In a speech in Vienna yesterday, the governor of the European Central Bank stated that the bank needs to continue its policies of growth-friendly fiscal consolidation, structural reforms and a committed monetary policy “guarding against all threats to the integrity of our money – in particular, the risk of both too high and, currently more relevant, too low inflation”.
In spite of the concerns of many about the main risk to Europe’s recovery being deflation, rather than inflation, the governor stated: “At present, risks of deflation, which would of course make the deleveraging process harder, are quite limited. In fact, inflation excluding energy and food started to increase slightly from 0.7 per cent in December to 0.8 per cent in January and to 1 per cent in February.”
But he admitted: “The longer inflation remains low, the higher the probability of such risks emerging. That is why the ECB has been preparing additional non-standard monetary policy measures to guard against such a contingency and why it stands ready to take further decisive action if needed. Any material risk of inflation expectations becoming unanchored will be countered with additional monetary policy measures.”

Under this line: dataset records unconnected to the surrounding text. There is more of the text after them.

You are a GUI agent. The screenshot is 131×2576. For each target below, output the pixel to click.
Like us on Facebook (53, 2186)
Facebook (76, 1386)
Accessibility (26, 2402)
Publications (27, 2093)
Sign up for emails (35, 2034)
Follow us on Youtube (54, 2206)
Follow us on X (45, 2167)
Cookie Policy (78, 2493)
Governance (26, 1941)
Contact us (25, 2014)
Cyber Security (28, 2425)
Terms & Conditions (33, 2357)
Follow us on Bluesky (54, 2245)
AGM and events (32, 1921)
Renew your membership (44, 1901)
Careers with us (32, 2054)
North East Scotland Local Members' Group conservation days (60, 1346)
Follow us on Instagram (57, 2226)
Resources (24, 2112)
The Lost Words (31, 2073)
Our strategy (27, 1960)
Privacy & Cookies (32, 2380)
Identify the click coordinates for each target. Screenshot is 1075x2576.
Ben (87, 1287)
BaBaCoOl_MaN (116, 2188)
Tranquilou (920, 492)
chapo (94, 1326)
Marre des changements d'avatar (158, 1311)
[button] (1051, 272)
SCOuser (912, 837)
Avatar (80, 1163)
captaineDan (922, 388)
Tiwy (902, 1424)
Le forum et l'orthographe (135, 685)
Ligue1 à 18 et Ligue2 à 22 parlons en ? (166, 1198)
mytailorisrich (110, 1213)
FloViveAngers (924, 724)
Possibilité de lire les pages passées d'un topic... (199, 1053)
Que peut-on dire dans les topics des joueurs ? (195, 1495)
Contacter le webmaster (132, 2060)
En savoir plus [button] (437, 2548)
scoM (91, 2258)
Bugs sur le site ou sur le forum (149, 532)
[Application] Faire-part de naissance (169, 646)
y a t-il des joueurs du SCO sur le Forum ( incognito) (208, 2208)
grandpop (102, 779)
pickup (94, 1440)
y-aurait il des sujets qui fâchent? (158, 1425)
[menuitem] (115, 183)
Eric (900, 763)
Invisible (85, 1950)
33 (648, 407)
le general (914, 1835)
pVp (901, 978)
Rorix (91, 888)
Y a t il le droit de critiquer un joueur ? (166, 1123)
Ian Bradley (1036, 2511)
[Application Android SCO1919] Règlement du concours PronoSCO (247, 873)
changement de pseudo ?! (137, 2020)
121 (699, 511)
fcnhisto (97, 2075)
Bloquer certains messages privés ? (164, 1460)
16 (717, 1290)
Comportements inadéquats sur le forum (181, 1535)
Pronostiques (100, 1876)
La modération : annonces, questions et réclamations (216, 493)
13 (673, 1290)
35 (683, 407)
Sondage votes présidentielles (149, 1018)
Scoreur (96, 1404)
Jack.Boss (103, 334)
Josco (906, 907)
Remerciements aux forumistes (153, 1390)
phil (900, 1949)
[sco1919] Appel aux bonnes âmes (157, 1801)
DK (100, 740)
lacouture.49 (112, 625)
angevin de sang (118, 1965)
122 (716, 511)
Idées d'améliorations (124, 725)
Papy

In his speech he also highlighted the benefits of the deleveraging and repairs to the European banking system and noted that the forward guidance from the ECB on interest rates supports the deleveraging process.
But Mr Draghi added: “Our forward guidance also has a further effect. As the on-going recovery proceeds in line with our projections, the significant slack in the economy will begin to be absorbed, and inflation will gradually increase towards levels closer to 2 per cent.”